Abb. oben: foto Roman März
Streng, in einer Linie und in gleichem Abstand unweit der Grundstückskante aufgereiht, schauen sie von einer Hecke in ihrem Rücken geschützt über den Zaun hinweg in Richtung des gegenüberliegenden Tiergarten Parks. Eine der Plastiken glänzt jedoch seit einiger Zeit bereits durch Abwesenheit. Der entsprechende Sockel ist verwaist; und zwar ganz bewusst. Soll er doch Raum für künstlerische Interventionen bieten. Auf Einladung der Niedersächsischen Landesvertretung sind wechselnde zeitgenössische KünstlerInnen in loser Folge aufgefordert, auf die vorhandene Situation zu reagieren und die Lücke im barocken Figurenreigen im Kontext der eigenen Praxis zu bearbeiten.
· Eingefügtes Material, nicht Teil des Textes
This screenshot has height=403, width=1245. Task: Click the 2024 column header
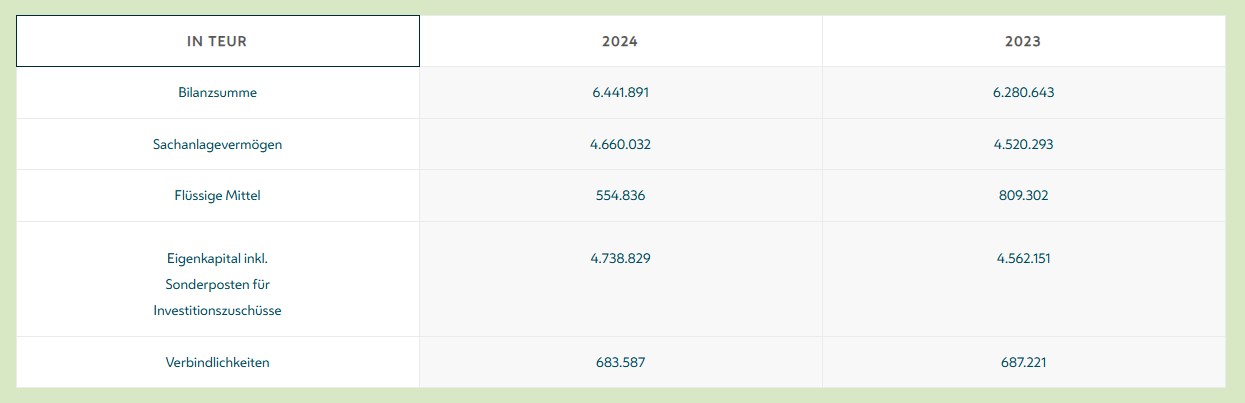(x=620, y=41)
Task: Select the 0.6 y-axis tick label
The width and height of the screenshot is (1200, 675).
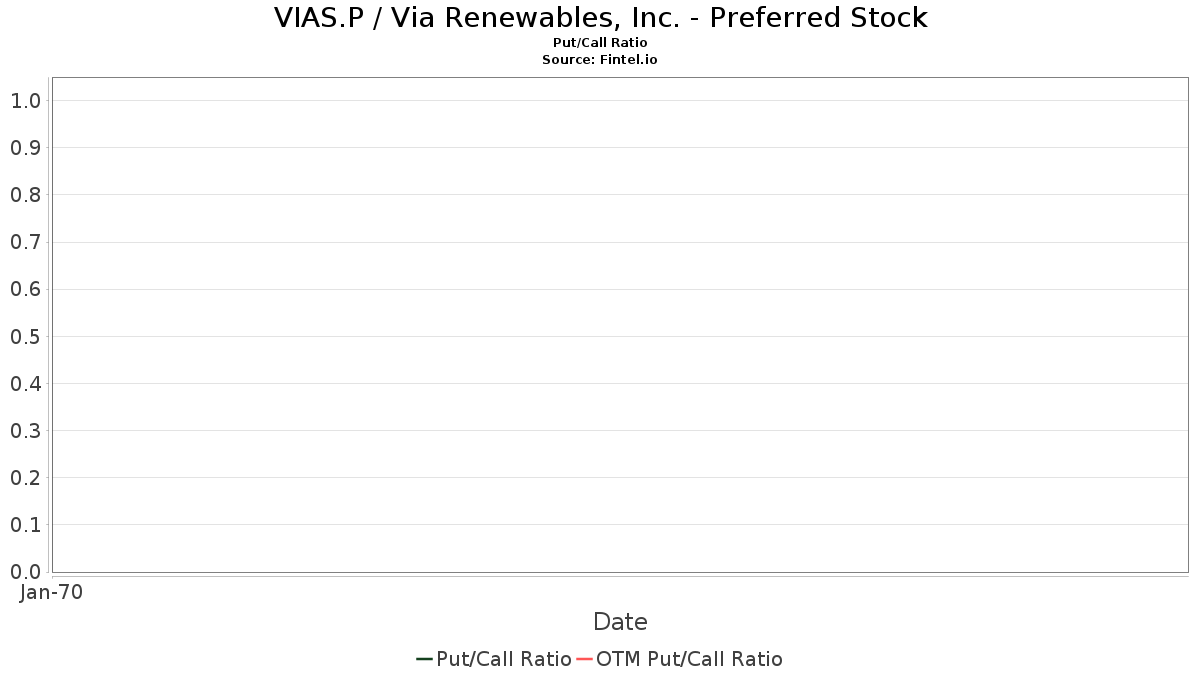Action: click(25, 289)
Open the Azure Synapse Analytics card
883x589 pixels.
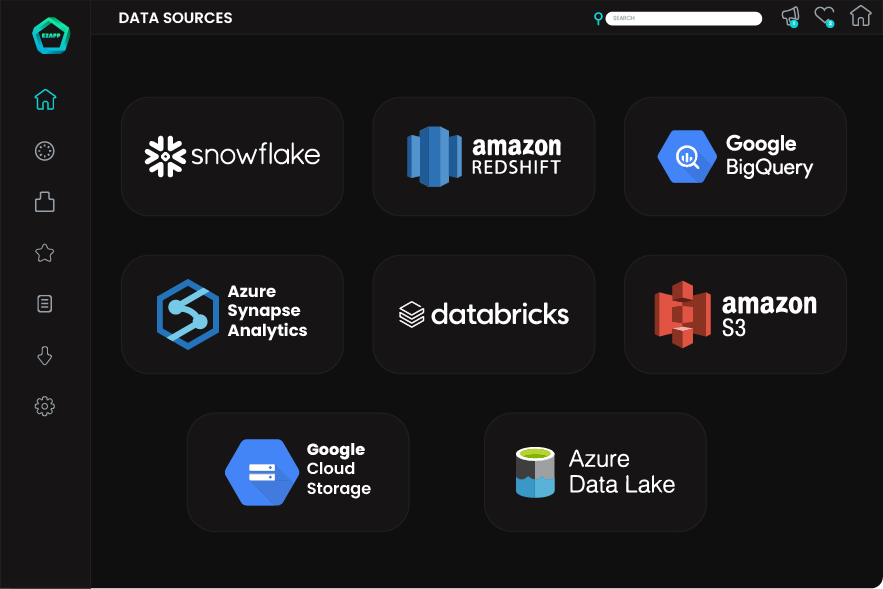(x=232, y=314)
Veranstaltet wird diese Reihe künstlerischer Eingriffe mit dem Titel Szenenwechsel in Kooperation mit dem Netzwerk Niedersächsischer Kunstvereine.
Der in Berlin lebende Bildhauer und Videokünstler Philipp Modersohn stellt den güldenen Abbildern antiker Götter und Satyrn in seinem Beitrag nun eine vollkommen andersartige, amorphe Gestalt zur Seite, die aus nichts anderem als mehreren Stücken Torf besteht und im Kreis ihrer illustren Nebenleute wie die Manifestation eines animistischen Naturgeistes anmutet. Die Wahl des bildhauerischen Materials kommt dabei nicht von ungefähr. Als organisches Sediment aus Pflanzenstoff bildet Torf ein Archiv vergangener Landschaften. Er entsteht in Mooren, die heute zwar nur noch zwei Prozent der Erdoberfläche bedecken, aber ein Drittel des weltweit im Boden gebundenen Kohlenstoffs speichern. Niedersachsen ist zu knapp zehn Prozent von Mooren bedeckt und damit die moorreichste Region Deutschlands. Philipp Modersohn, der dort aufgewachsen ist, ist mit diesem besonderen Landschaftstyp seit frühester Jugend vertraut. Als Bildhauer arbeitet er mit Sedimenten sowie mit Materialien, die aus solchen bestehen oder auch hergestellt werden. Torf gehört auch dazu und ist in Modersohns Praxis vor allem dort anzutreffen, wo, wie im vorliegenden Fall, ein konkreter Bezug zum Material gegeben ist. Die Torfstücke, die im Garten der Landesvertretung verarbeitet sind, hat Modersohn im Umfeld seiner alten Heimat aufgesammelt und als Hauptbestandteil und Leitmotiv seiner skulpturalen Intervention nach Berlin verpflanzt; letzteres wiederum dezidiert spielerisch bzw. so, dass es den Eindruck macht, als ob die Torfstücke von sich aus auf Wanderschaft gegangen seien, um den leeren Sockel auf dem Gelände des niedersächsischen Außenpostens im Zentrum der Bundeshauptstadt zu bevölkern.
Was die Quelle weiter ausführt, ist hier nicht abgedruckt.